» WHAT NEEDS TO BE DONE:
In the material below, the lines between the one holding "Screen dimensions: 981x705" and the one holding "The image size is (650, 477).", inclusive, are to be set down word for word. Pictures stay out.

== RECORDS FOR PROCESSING

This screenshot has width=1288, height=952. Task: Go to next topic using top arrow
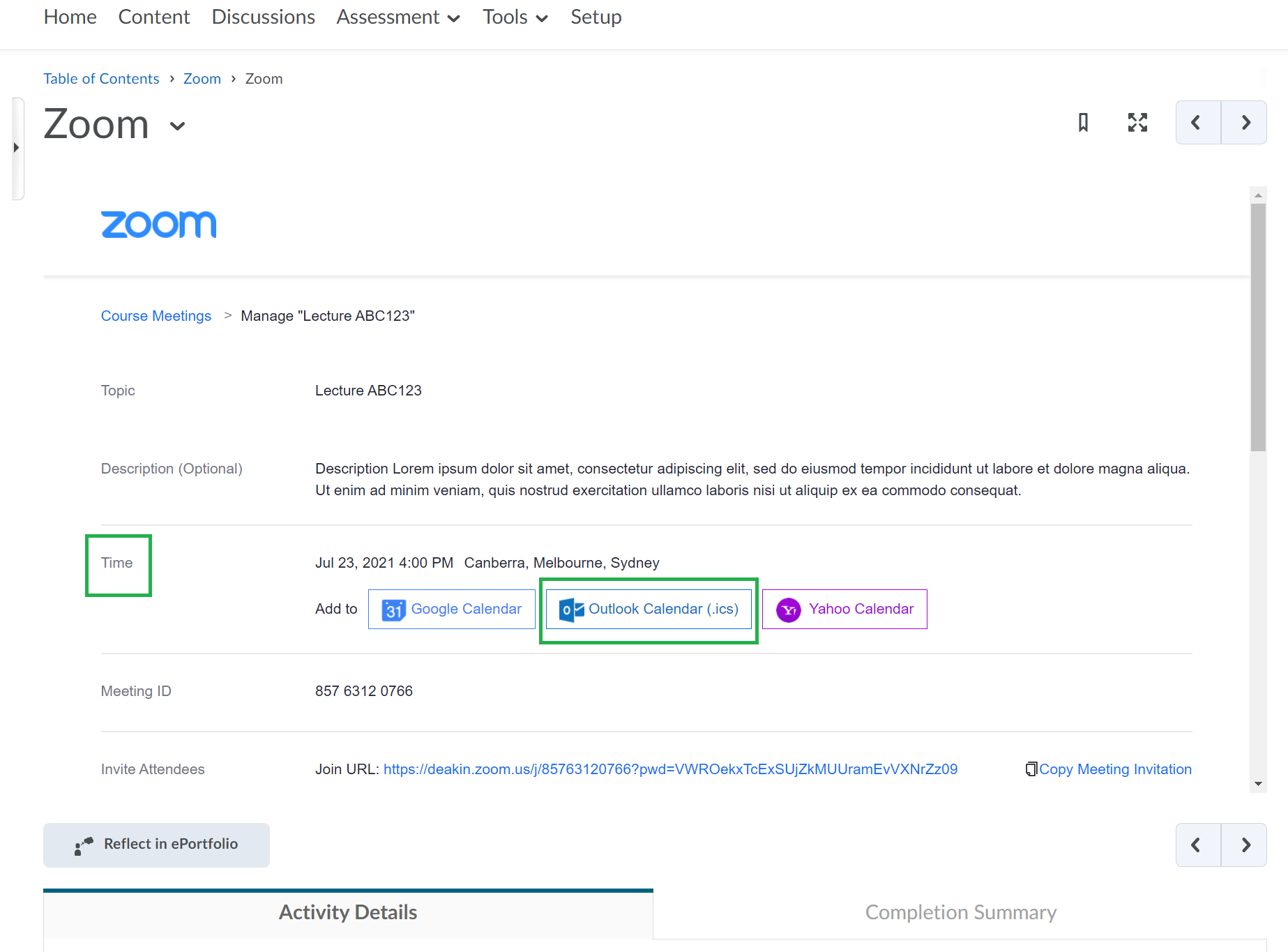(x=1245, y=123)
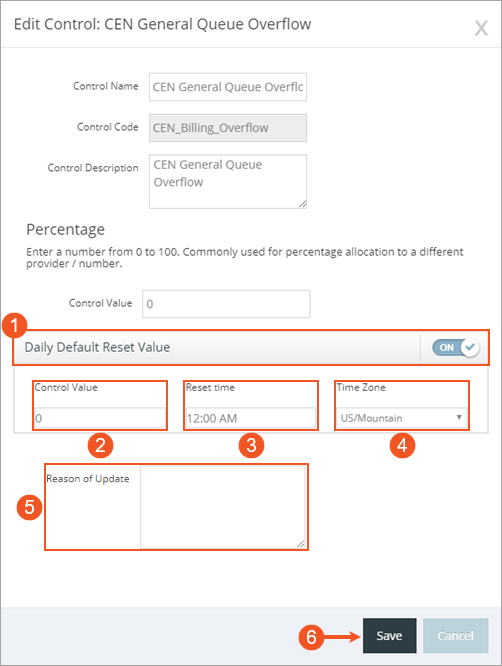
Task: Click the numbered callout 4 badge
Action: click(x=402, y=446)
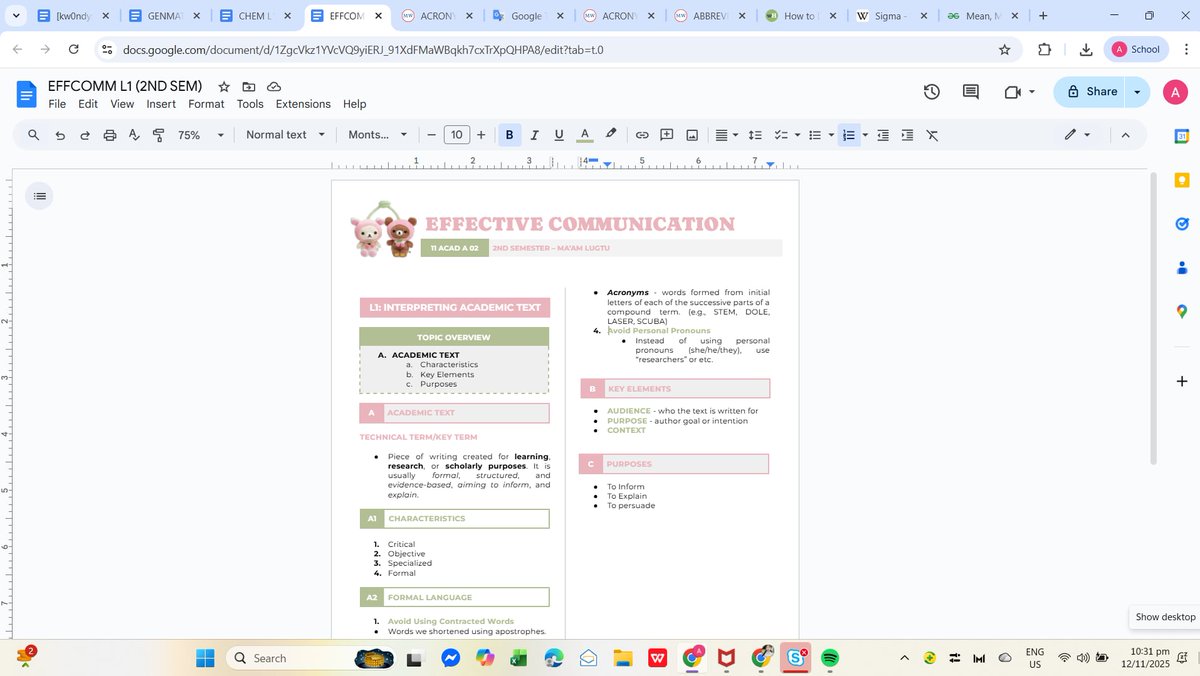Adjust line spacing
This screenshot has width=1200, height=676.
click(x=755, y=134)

====
== RECORDS FOR PROCESSING

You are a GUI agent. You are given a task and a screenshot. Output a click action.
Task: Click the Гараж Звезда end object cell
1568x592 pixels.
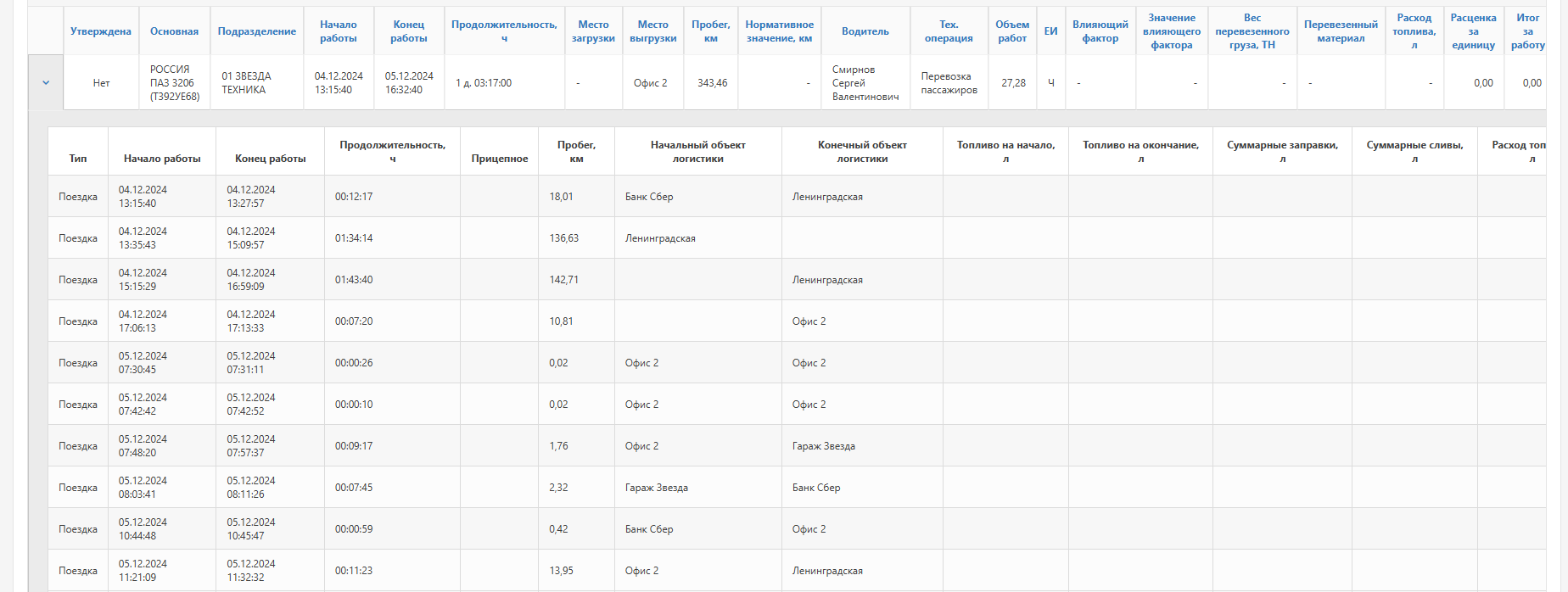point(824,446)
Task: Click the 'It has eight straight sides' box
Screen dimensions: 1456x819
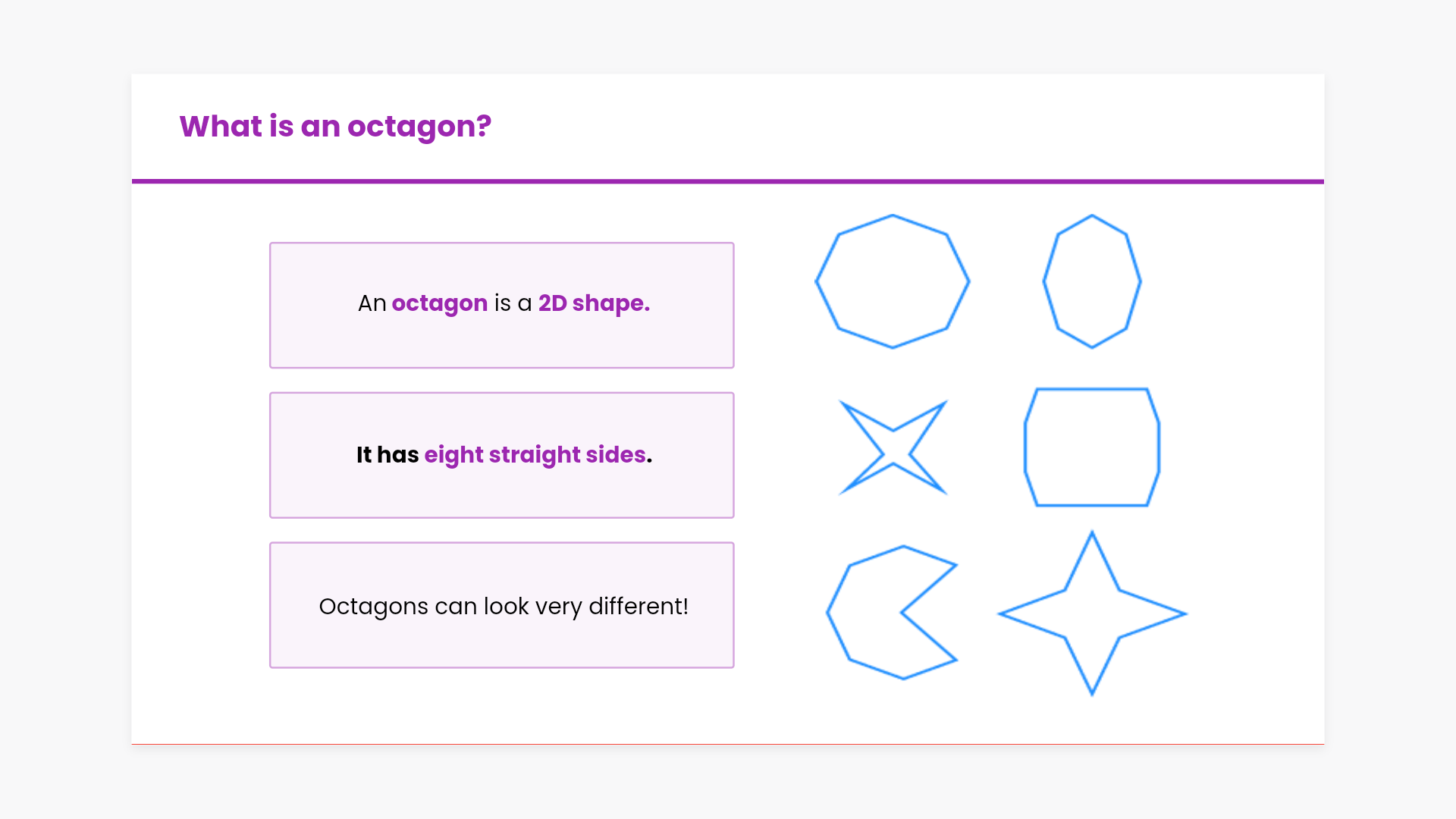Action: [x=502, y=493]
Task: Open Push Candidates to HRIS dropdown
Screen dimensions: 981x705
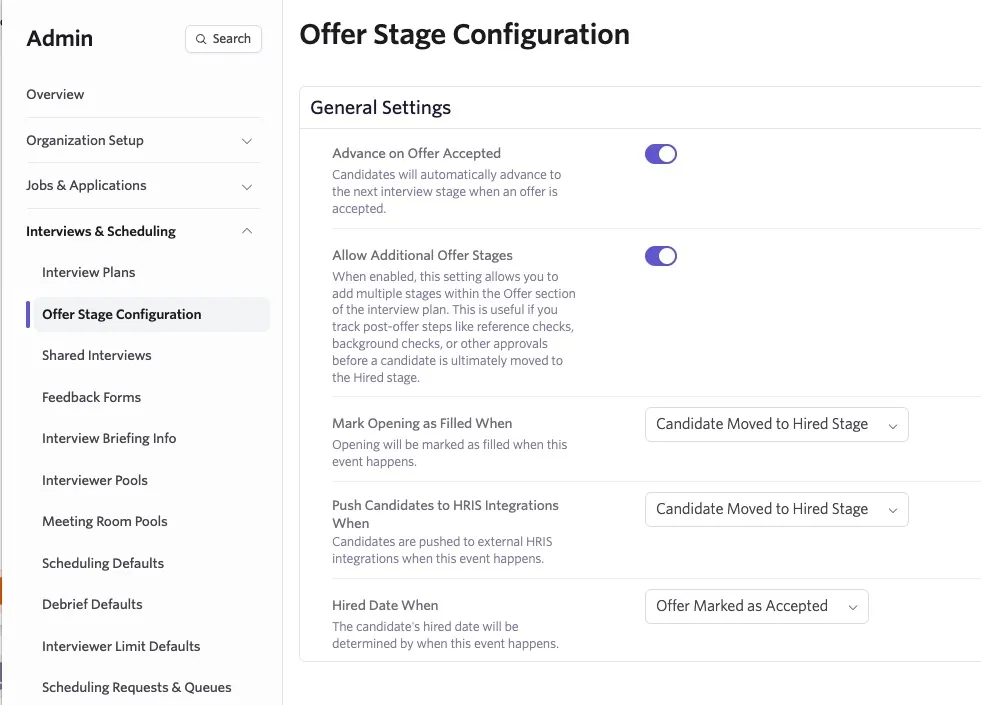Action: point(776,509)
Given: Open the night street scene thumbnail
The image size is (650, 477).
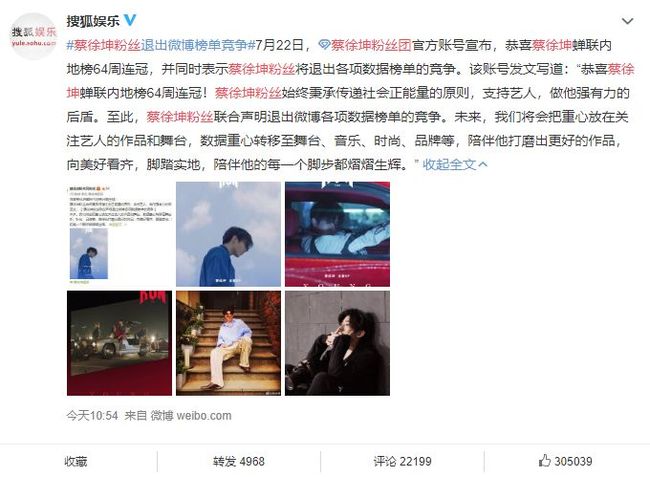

====
== RECORDS FOR PROCESSING

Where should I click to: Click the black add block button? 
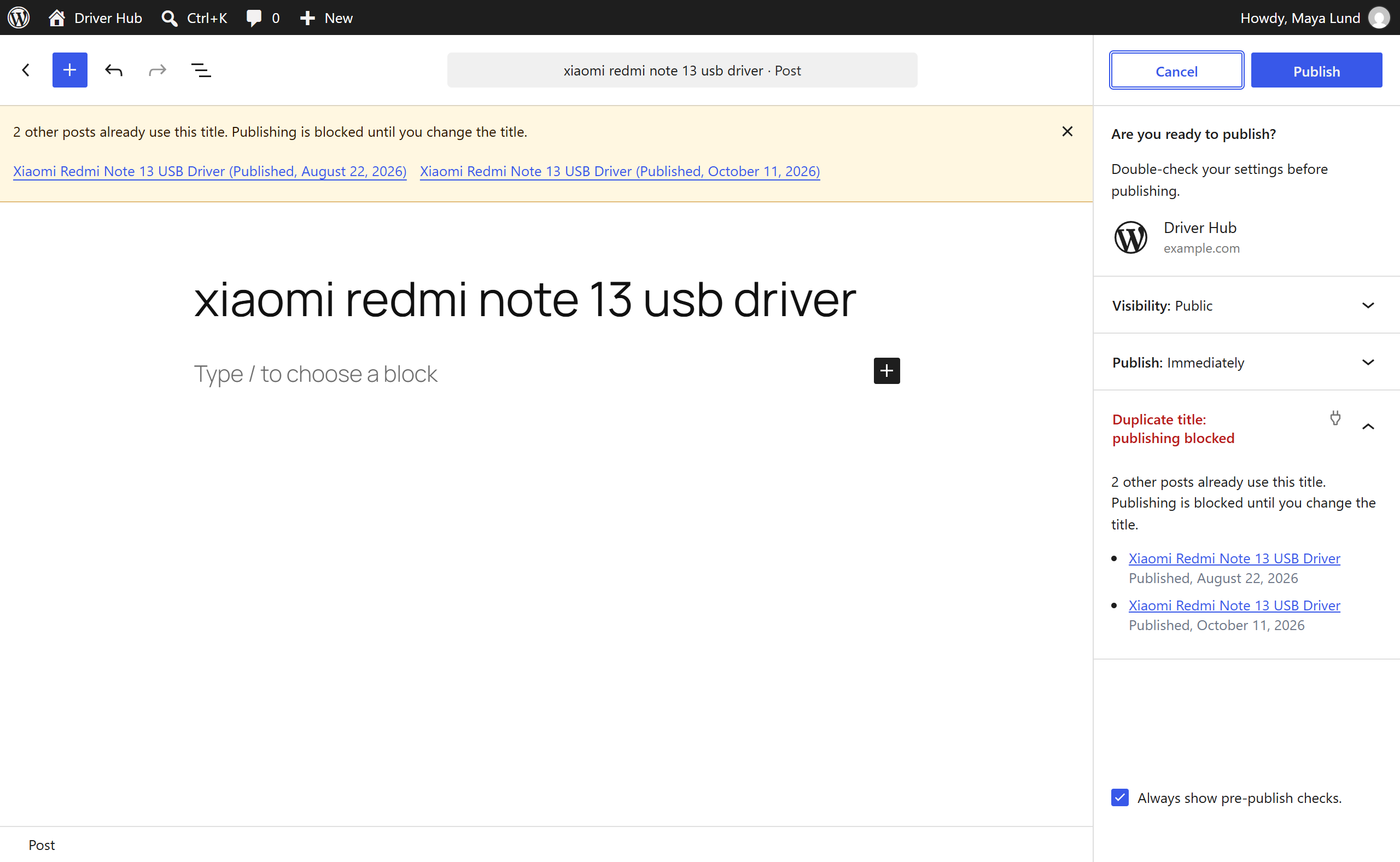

====

» TASK RESULT:
Screen dimensions: 981x705
Action: point(776,509)
Given: Open the night street scene thumbnail
The image size is (650, 477).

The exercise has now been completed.